His hands seemed old and tired as he picked up the empty tray and slid it back into its place in the cabinet. He pushed the broken doors together. “At least they didn’t get Lámh Shábhála,” he said. “Stay, and I will teach you what is in the books here. You will become a Siúr of the Order.”

“And Lámh Shábhála?” Jenna asked. “The cloch my great-da stole?”

“You’re its Holder and the cloch is yours,” Máister Cléurach replied. “I would be pleased to have the First Holder also be a cloudmage of the Order.” He gave her a rueful smile. “It seems you’ll be the only one.”

Jenna looked at O’Deoradháin, knowing what she wanted to do and wondering if he knew as well. He nodded to her. “Not the only one,” Jenna told the Máister. “Ennis . . . ?”

O’Deoradháin pulled his cloch from under his clóca.

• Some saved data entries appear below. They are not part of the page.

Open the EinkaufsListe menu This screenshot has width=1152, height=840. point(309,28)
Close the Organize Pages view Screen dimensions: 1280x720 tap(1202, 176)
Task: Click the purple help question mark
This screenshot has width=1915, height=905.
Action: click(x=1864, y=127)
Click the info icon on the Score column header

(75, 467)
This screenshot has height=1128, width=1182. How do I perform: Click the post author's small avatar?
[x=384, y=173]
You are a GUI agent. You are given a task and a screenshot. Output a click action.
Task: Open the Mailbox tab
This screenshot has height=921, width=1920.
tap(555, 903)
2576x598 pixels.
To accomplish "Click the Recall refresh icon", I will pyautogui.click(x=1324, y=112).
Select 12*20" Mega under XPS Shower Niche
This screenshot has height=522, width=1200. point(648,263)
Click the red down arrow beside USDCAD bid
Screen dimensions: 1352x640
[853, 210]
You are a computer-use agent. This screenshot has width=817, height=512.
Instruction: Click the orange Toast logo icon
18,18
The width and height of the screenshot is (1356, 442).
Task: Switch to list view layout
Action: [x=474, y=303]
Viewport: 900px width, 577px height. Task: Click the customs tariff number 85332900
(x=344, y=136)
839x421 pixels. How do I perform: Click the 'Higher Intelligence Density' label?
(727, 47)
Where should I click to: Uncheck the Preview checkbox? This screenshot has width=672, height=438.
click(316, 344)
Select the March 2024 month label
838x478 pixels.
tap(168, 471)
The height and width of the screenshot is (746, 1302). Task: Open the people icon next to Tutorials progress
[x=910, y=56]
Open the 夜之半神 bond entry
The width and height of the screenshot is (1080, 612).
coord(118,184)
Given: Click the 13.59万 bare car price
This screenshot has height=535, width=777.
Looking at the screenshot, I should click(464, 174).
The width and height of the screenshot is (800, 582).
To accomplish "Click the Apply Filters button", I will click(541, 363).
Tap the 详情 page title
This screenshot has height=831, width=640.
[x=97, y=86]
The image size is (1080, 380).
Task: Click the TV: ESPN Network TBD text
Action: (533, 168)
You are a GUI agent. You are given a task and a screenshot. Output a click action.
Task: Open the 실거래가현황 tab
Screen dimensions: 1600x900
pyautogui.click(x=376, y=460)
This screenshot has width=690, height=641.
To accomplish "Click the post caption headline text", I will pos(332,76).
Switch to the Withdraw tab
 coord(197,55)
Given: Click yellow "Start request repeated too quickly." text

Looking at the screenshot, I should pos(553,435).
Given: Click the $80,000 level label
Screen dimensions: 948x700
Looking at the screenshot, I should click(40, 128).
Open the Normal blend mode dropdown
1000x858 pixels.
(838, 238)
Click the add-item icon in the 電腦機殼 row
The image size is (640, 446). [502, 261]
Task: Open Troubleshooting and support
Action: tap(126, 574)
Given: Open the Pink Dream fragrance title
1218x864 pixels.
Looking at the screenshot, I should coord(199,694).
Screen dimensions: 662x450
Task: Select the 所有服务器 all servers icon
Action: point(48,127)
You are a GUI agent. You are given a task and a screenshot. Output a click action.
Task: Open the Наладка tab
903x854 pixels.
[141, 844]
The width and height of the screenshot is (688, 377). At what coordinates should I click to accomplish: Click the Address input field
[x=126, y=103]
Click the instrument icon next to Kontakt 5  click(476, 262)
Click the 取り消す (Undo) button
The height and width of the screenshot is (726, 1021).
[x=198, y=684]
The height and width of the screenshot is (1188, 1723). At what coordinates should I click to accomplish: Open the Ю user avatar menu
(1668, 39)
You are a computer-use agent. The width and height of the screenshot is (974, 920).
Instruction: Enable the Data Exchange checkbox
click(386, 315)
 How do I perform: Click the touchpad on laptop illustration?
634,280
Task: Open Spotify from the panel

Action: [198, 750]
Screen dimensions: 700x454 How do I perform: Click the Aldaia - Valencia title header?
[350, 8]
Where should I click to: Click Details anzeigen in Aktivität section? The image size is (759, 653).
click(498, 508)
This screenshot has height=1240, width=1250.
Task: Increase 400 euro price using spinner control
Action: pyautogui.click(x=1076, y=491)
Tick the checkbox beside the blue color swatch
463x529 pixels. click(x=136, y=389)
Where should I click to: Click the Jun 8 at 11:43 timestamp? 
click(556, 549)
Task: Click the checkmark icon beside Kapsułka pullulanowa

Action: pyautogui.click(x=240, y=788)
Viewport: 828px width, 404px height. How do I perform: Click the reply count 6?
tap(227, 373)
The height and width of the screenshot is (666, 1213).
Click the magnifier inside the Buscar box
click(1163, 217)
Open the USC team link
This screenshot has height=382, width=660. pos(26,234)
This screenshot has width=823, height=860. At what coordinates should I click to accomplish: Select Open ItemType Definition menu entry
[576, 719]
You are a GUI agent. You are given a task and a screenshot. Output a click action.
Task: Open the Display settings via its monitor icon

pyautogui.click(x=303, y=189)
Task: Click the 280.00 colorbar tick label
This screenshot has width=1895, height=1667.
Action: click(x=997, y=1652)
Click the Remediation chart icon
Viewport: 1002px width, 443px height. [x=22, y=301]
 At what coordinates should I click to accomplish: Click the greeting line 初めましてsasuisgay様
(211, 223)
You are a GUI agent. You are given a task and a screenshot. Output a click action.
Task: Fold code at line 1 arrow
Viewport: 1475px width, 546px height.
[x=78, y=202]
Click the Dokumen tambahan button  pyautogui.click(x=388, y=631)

The ruby facets gleamed in the light streaming into the library from the windows facing west and the lowering sun. “This isn’t the cloch you sent me to find, Máister,” he said. “But I hold the Cloch Mór that was once held by the Mac Ards of Tuath Gabair.”

“And this . . .” Jenna reached into the pouch at her belt, bringing out the sea-foam green jewel that Tiarna Gairbith had once possessed. “This is another Cloch Mór, though I don’t know its long history.” She placed it on the table in front of Máister Cléurach. “I give it to the Order to do with as you will. Consider it payment for my tuition, and a small compensation for what my great-da took.”

39

Training

I
T was harder than Jenna imagined.

“Maister Cléurach is an excellent mentor,” O’Deorad háin told her the first day. “
If
you can stand him.” That wasn’t an exaggeration. The Máister had an encyclopedic knowledge of the lore of the clochs na thintrí and was seemingly able to call up in his mind the pages of the entire library of the Order, but he was also sometimes impatient with Jenna, who became his only student. He was initially exasperated by the fact that Jenna could neither read nor write. At first he refused to go further until she learned her letters, then a few minutes later reversed himself after finding that Jenna’s memory was quick, facile, and reliable.

“I suppose the Holder of Lámh Shábhála deserves different treatment than a common acolyte,” he said grudgingly. “If you weren’t halfway intelligent, you’d already be dead.” It was as close to a compliment as she was to receive for the next several weeks.

The first day, looking at a scroll filled with the bright, painted images of clochs na thintrí, she let the scroll roll itself up once more and she held up her own cloch to his eyes. “Why didn’t you know for certain that this was Lámh Shábhála, since the first two Máisters of the Order both had held this cloch themselves? For that matter, why didn’t Lámh Shábhála get passed on to each of the Máisters in turn? I don’t understand.”

“You need patience,” he replied. “The answers will come in time, when they will make the most sense to you.”